In his first paid comedy gig, the microphone died. So he just went right into the audience, doing crowd work and improvising bits. Thanks to his theater training, he could project his voice with no problem.
Many years later, Williams would display his acting range with dramatic roles in which he slowed down and exposed his vulnerability.
David Letterman was initially wary
Williams first met David Letterman in the Los Angeles comedy scene of the 1970s, and the two would grow closer as they got older.
"When we first saw Robin on stage, we were skeptical, and we made it kind of a project to keep our eye on him," Letterman recalls. "In my head, my first sight of him was that he could fly because of the energy. It was like observing an experiment."
He got his big break thanks to Star Wars and an 8-year-old
Happy Days creator Gary Marshall noticed his 8-year-old son Scott was no longer watching his TV show. "There's no spaceman on it," Scott Marshall recalls in the film.
So papa Marshall asked the writers to work in a space-man character. Scott's aunt, Ronnie, was in charge of casting and suggested a comedic street performer for the role. And boom: Williams came to Happy Days as Mork, an episode that earned a standing ovation from the studio audience.
Eventually, ABC spliced together a pilot by combining the Mork episode with another failed TV show, and Mork and Mindy was born.
He's the reason behind the four-camera sitcom
Before Williams starred in Mork and Mindy, multi-camera sitcoms relied on three cameras. But then came this kinetic actor who was running around the set and improvising, and the cameramen would fail to capture the antics that came when he wasn't hitting his pre-determined marks.

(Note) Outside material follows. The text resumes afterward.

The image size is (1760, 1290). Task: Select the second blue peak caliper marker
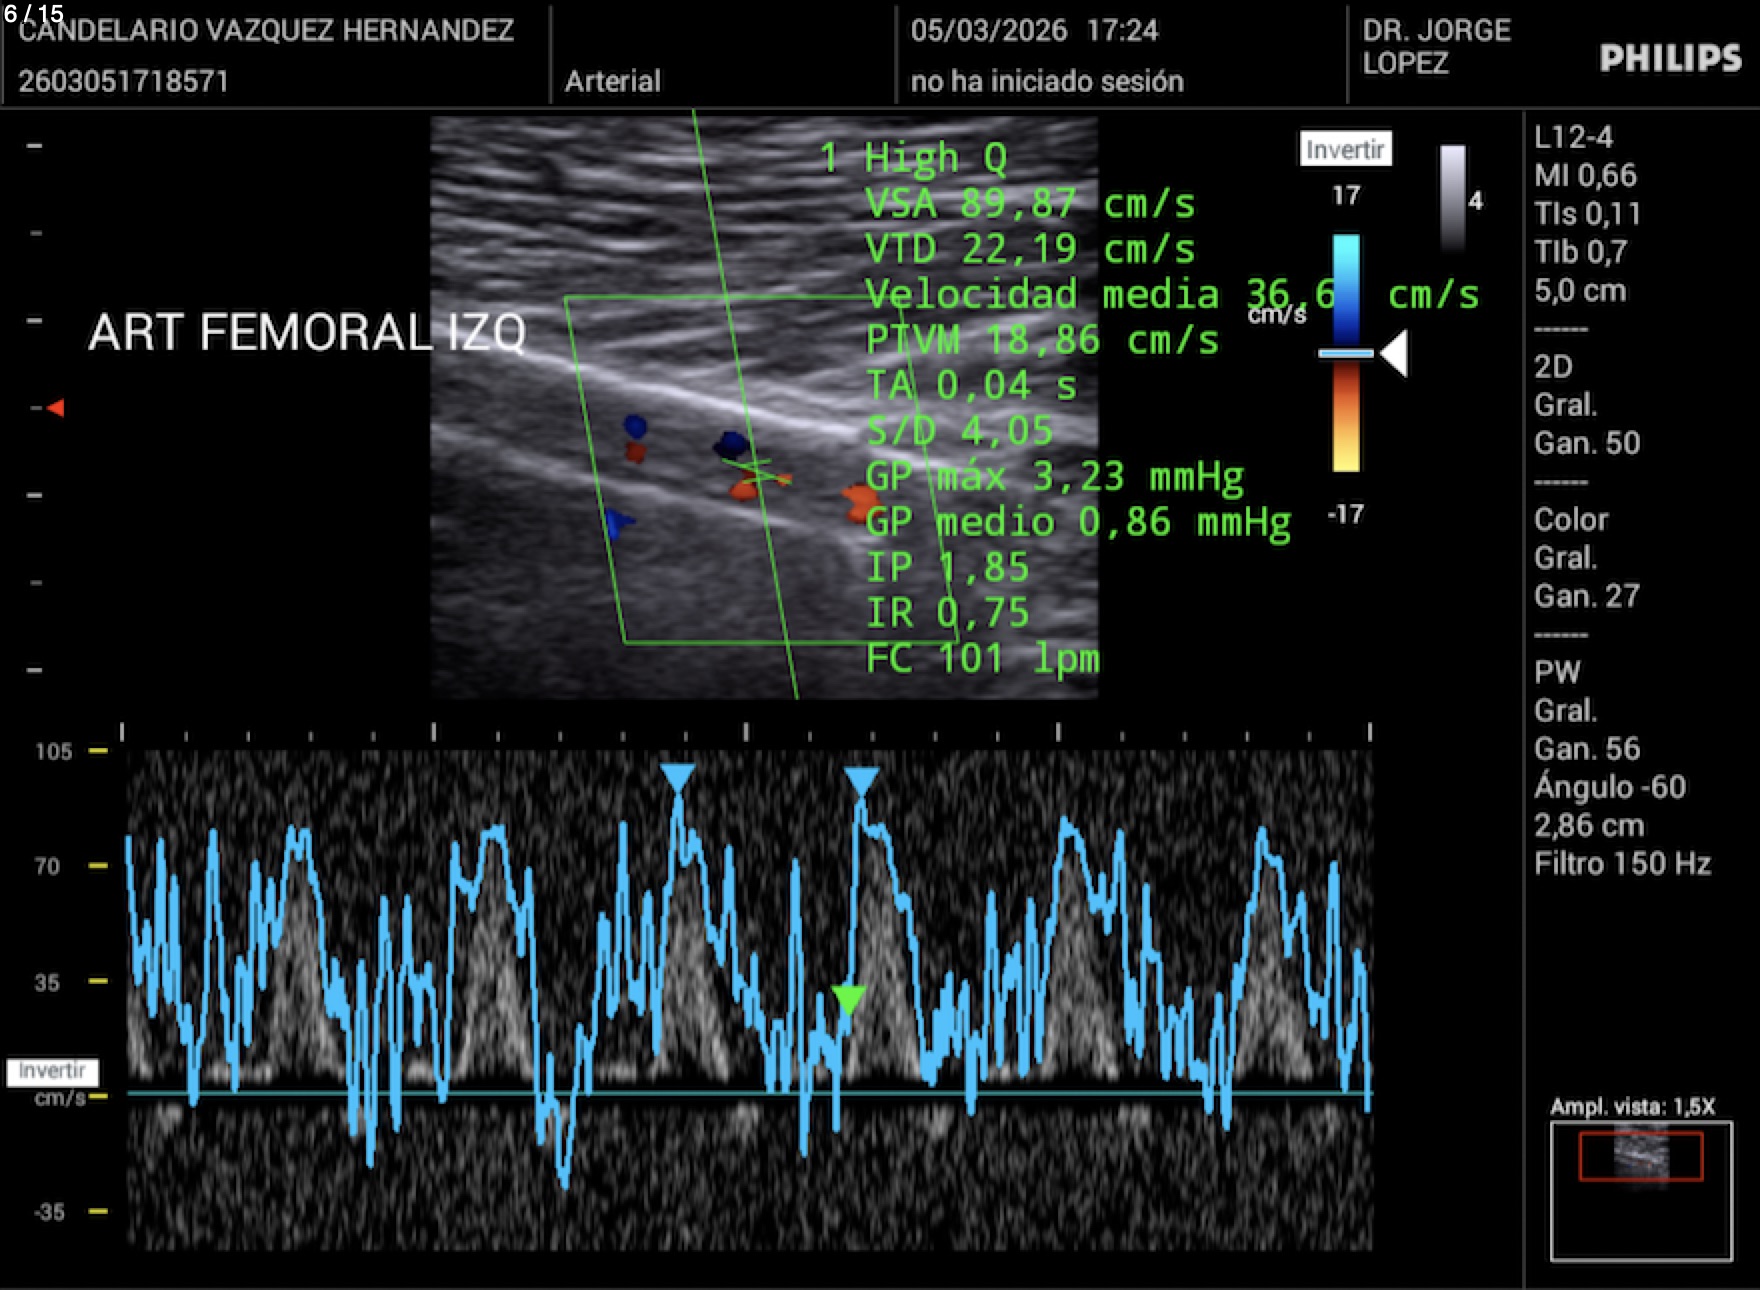[861, 781]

So Gary Marshall came up with a solution: Add a fourth, almost hand-held camera tasked with following Williams. Since then, four-cameras became the standard for sitcoms.
John Belushi's death had a huge impact on him
Williams was one of three people with the famously hard-partying Belushi the night he died following an overdose of cocaine and heroin.

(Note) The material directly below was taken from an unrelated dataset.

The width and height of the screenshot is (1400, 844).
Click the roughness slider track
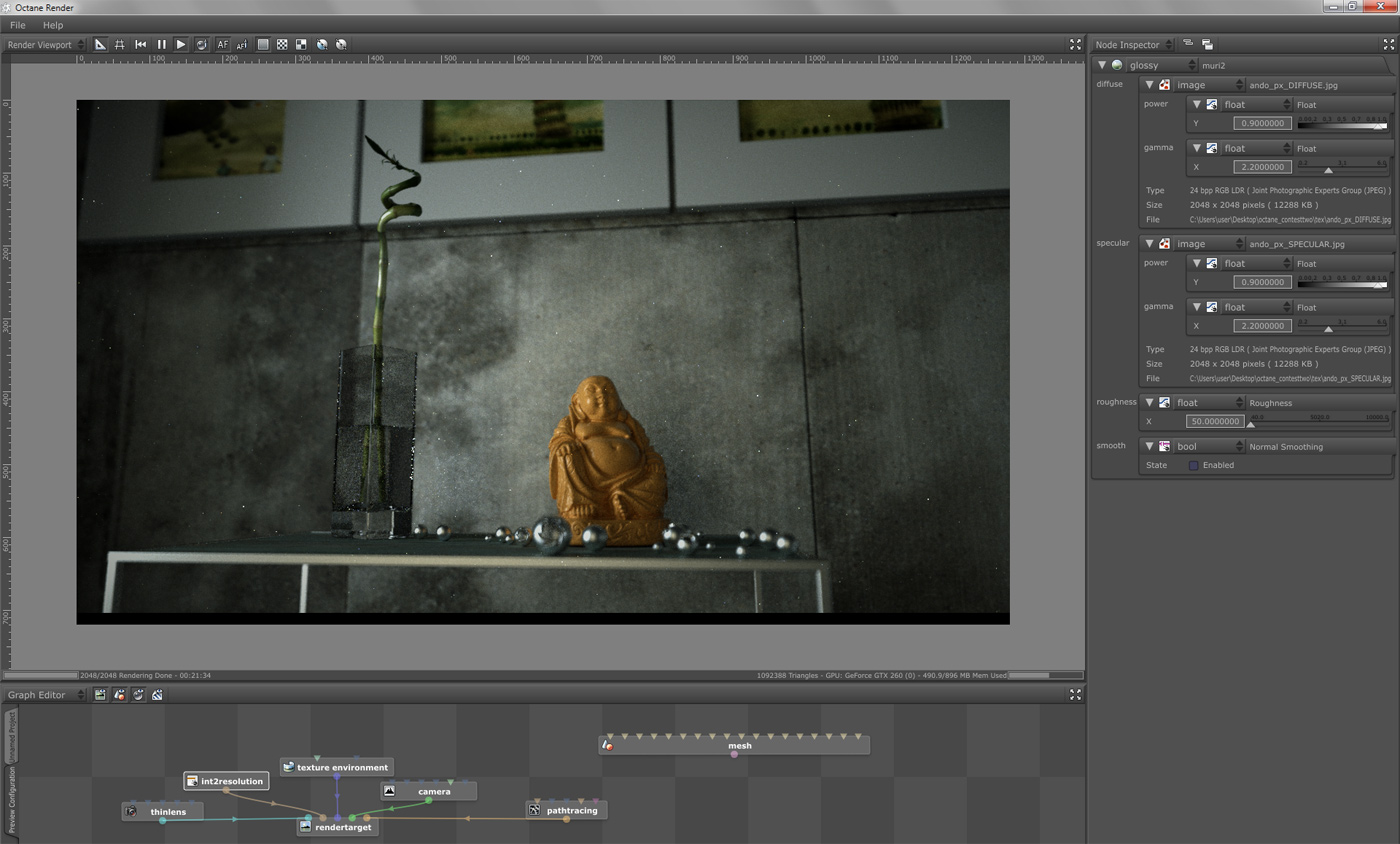click(x=1320, y=422)
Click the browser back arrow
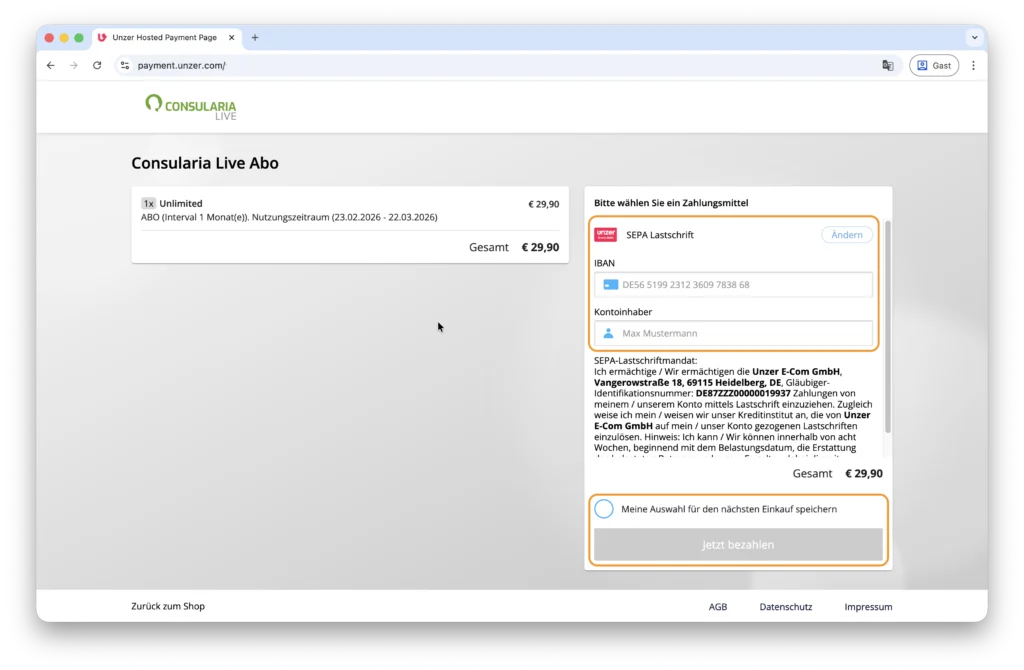 [x=51, y=65]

According to the documentary, Williams learned that Belushi died the following day on the set of Mork and Mindy.
His sudden death led to Williams, who had been heavily drinking and doing drugs as well, sobering up.
"Here's this guy who was a beast, who could doing anything and he's gone," Williams said.
He would leave hilarious voicemails for Billy Crystal
Perhaps the most intimate aspects of the documentary are the stories from Williams' close friends and family members His friendship with Crystal began in New York City after the fellow comedic actor got Williams' baby to stop crying.
"Everybody wanted something from him," Crystal says. "I had no agenda. I just liked him." Over the years, Williams would call Crystal in character, like the time he rang up as Ronald Reagan while Crystal was watching the former president's funeral. The film includes old voice messages from Williams performing for an audience of one: his friend.
Comedy was a refuge, and an addiction
One through-line for the documentary is why comedy became so integral for how Williams functioned.
After Mork and Mindy got canceled, Williams returned to stand-up comedy as a refuge and as a survival mechanism. Even on serious movie sets, like One Hour Photo, Williams had to crack up co stars.
"The urge to be funny and make people laugh was so innate in him and almost like breathing for him, that if he didn't get that out of his system, it would've infected his performance in a bad way," says director Mark Romanek. "So I would just let him go as long as it was reasonable for time in the day, to just get it out of his system."
"It's a very powerful thing for a lot of comedians. That laugh is a drug," adds Crystal. "That acceptance, that thrill, is really hard to replace with anything else."